= EXTRACT TO READ =

..........

WHO Foundation was launching a ‘Together for India’ appeal to raise funds to purchase oxygen, medicines and protective equipment for health workers
The World Health Organization said that the coronavirus variant first identified in India last year was being classified as a variant of global concern, with some preliminary studies showing that it spreads more easily.
The B.1.617 variant is the fourth variant to be designated as being of global concern and requiring heightened tracking and analysis. The others are those first detected in Britain, South Africa and Brazil.
“We are classifying this as a variant of concern at a global level,” Maria Van Kerkhove, WHO technical lead on COVID-19, told a briefing. “There is some available information to suggest increased transmissibility.”
The WHO has said the predominant lineage of B.1.617 was first identified in India in December, although an earlier version was spotted in October 2020. The variant has already spread to other countries, and many nations have moved to cut or restrict movements from India.
Van Kerkhove said more information about the variant and its three sub-lineages would be made available. “Even though there is increased transmissibility demonstrated by some preliminary studies, we need much more information about this virus variant and this lineage and all of the sub-lineages,” she said.
Soumya Swaminathan, WHO chief scientist, said studies were underway in India to examine the variant’s transmissibility, the severity of the disease it causes and the response of antibodies in people who have been vaccinated.
“What we know now is that the vaccines work, the diagnostics work, the same treatments that are used for the regular virus works, so there is no need to change any of those,” Swaminathan said.

..........

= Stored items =
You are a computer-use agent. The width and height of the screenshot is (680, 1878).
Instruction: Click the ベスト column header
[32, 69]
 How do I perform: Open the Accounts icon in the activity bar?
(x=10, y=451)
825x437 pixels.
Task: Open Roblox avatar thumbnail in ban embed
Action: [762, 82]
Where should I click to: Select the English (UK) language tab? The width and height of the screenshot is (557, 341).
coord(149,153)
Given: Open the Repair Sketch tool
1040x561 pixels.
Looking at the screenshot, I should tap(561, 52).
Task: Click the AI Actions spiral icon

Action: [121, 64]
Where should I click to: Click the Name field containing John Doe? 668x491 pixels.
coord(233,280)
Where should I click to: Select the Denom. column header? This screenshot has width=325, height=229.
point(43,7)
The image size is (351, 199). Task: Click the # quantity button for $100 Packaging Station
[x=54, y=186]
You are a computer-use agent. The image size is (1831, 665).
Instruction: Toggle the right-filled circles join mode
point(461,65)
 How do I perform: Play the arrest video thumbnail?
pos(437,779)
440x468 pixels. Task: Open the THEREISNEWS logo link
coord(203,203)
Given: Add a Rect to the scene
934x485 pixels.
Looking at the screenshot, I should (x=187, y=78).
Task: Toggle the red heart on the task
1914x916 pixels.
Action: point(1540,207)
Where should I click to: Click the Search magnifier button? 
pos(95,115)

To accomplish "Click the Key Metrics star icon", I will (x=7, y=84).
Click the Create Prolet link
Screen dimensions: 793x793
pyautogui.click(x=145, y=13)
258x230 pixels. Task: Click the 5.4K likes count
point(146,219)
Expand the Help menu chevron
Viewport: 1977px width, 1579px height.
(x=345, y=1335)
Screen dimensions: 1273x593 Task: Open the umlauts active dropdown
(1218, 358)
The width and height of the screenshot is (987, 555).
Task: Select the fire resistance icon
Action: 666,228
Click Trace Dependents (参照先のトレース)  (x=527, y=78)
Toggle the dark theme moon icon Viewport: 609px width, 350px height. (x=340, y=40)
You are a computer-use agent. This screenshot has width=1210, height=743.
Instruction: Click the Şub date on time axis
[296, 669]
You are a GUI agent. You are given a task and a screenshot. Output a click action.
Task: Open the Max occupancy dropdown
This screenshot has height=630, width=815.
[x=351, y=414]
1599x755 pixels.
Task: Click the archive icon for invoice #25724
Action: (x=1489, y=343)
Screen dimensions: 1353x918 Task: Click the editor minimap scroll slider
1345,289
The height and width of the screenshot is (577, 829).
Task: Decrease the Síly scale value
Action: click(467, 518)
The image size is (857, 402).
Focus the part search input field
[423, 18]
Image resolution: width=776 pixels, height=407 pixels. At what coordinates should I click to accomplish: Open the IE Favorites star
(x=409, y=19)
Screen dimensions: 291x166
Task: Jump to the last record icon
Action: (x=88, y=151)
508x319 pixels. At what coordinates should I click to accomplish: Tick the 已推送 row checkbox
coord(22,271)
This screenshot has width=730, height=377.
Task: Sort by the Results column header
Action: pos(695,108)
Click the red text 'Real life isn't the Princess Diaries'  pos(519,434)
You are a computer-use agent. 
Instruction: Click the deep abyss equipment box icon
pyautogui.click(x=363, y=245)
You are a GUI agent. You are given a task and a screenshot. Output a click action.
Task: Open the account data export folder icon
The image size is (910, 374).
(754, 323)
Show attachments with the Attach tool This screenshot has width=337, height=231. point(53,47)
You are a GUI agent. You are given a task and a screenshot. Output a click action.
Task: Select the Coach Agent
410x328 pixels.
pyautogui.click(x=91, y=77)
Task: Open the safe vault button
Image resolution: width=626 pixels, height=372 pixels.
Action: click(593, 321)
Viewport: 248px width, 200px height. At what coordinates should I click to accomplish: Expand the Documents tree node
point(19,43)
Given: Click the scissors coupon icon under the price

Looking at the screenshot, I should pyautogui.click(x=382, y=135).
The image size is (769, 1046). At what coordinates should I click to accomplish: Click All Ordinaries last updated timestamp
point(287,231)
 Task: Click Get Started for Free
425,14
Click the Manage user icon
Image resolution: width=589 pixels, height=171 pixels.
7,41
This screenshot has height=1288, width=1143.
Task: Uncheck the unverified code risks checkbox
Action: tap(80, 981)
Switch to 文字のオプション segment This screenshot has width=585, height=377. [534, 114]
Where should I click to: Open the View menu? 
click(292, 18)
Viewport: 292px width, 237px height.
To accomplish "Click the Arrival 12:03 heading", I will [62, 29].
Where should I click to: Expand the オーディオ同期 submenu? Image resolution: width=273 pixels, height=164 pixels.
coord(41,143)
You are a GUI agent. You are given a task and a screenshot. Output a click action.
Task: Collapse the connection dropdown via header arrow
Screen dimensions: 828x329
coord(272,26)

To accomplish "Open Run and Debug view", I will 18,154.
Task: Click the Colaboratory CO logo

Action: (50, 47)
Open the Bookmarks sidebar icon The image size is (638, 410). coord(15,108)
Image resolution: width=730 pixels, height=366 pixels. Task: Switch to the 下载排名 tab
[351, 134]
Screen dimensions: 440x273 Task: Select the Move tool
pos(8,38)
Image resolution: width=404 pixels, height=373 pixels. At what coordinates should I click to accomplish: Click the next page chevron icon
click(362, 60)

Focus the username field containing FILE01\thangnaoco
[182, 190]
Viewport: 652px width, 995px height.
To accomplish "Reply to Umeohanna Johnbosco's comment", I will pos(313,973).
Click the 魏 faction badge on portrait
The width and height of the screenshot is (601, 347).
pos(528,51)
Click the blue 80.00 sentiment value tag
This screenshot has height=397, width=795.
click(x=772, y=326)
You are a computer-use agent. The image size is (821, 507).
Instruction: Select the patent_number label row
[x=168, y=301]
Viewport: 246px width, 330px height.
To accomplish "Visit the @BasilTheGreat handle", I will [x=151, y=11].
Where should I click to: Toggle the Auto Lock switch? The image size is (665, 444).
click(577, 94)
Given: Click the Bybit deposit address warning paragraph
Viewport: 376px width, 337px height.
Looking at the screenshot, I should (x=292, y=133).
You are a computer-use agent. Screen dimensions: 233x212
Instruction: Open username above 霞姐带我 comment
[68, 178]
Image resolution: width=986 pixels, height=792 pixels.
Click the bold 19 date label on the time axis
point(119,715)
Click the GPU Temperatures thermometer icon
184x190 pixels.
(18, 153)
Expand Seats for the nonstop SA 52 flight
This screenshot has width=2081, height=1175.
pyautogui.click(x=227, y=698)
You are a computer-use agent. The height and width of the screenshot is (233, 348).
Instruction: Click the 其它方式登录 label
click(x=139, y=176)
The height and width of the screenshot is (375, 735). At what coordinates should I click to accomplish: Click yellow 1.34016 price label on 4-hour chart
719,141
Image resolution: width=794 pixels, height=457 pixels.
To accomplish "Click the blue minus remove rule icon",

..........

= PROBLEM 1 =
According to the article on the B.1.617 variant, in which countries were the other three variants of global concern first detected?
= PROBLEM 2 =
Carry on with the article on the B.1.617 coronavirus variant from the point where it ends.
The entries have no connection to the article on the B.1.617 coronavirus variant.

= ANSWER 1 =
Britain, South Africa and Brazil.

= ANSWER 2 =
WHO director-general Tedros Adhanom Ghebreyesus said that the WHO Foundation was launching a ‘Together for India’ appeal to raise funds to purchase oxygen, medicines and protective equipment for health workers.
“Globally, we are still in a perilous situation. The spread of variants, increased social mixing, the relaxation of public health and social measures and inequitable vaccination are all driving transmission. Yes, vaccines are reducing severe disease and death in countries that are fortunate enough to have them in sufficient quantities, and early results suggest that vaccines might also drive down transmission,” he said.
Ghebreyesus further said, “But the shocking global disparity in access to vaccines remains one of the biggest risks to ending the pandemic. High- and upper-middle-income countries represent 53 per cent of the world’s population but have received 83 per cent of the world’s vaccines. By contrast, low- and lower-middle-income countries account for 47 per cent of the world’s population, but have received just 17 per cent of the world’s vaccines.”